In the ruling by Judge O'Connor, the state of Texas, "along with four other states and several Christian medical associations," brought this case to his court, according to refinery29.com. According to the Associated Press, "Wisconsin, Kentucky, Nebraska and Kansas, along with the Christian Medical and Dental Association and Franciscan Alliance, an Indiana-based network of religious hospitals," joined Texas in this lawsuit.
As Refinery29 pointed out, the judge invoked the Religious Freedom Restoration Act (RFRA) in that case, the same rule that let the Hobby Lobby case proceed. Rulings like the one O'Connor made, plus the Hobby Lobby case outcome, could act as precedent for other states to follow in allowing doctors to not treat patients on religious grounds — even if the patient feels that the treatment is necessary for them or even if the treatment is ordered by another physician.
Under the Affordable Care Act, physicians have been prohibited on the federal level from discriminating based on things such as sex, gender, and race. But cases like O'Connor's can still be debated on the state level.

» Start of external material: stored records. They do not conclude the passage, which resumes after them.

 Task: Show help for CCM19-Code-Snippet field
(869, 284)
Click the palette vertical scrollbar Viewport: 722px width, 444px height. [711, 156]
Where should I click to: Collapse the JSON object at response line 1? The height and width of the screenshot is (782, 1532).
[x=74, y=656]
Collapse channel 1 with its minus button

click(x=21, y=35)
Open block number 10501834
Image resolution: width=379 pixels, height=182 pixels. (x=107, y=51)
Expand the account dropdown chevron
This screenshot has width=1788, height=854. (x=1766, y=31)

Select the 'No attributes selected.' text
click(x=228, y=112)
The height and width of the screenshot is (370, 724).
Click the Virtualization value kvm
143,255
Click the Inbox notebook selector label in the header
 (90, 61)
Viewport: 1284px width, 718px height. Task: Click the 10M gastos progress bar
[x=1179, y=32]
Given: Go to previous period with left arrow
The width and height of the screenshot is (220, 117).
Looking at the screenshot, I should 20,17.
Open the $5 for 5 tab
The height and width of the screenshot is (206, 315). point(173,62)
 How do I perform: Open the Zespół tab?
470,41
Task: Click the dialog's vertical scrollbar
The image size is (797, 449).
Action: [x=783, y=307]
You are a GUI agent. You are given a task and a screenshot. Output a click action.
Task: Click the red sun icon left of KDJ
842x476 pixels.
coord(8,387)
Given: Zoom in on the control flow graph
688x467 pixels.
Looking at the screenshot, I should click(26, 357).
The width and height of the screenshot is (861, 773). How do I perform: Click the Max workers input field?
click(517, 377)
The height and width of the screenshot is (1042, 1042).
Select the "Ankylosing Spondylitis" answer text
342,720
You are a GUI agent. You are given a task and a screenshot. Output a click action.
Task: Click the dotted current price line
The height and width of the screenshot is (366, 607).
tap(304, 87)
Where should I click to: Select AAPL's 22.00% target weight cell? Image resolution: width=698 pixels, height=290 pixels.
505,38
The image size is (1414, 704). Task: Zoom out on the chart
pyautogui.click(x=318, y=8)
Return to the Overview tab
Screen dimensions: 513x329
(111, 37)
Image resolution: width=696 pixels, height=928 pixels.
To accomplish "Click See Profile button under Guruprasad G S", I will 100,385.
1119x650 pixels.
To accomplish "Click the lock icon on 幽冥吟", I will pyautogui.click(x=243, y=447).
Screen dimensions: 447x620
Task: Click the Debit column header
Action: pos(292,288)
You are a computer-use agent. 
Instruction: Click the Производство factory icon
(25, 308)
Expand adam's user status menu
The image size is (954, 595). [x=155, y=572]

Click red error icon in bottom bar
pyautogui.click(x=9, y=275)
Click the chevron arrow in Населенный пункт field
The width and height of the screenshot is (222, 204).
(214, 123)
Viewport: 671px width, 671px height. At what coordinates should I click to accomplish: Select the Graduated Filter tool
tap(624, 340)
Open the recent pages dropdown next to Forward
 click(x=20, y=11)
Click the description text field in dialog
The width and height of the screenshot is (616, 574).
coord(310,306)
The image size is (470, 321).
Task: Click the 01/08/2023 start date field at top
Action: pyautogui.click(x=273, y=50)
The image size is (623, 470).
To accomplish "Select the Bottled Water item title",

Plus, some religiously-affiliated health care organizations and institutions, like Catholic hospitals, refuse to perform a number of reproductive health services based on their religious beliefs — and the Affordable Care Act protects that. According to the Department of Health and Human Services website, "new protections prohibit discrimination against health care facilities and health care providers based on their unwillingness to provide, pay for, provide coverage of, or refer for abortions." So, really, doctors can legally decide against treating certain patients needing certain services in religiously-affiliated hospitals in any state under that regulation.
Texas seems to be the only state with recent regulation allowing doctors to reject patients on religious grounds based on a legal ruling. But with that precedent set, and with protections in place for some health care institutions in every state already, others may follow suit in the future.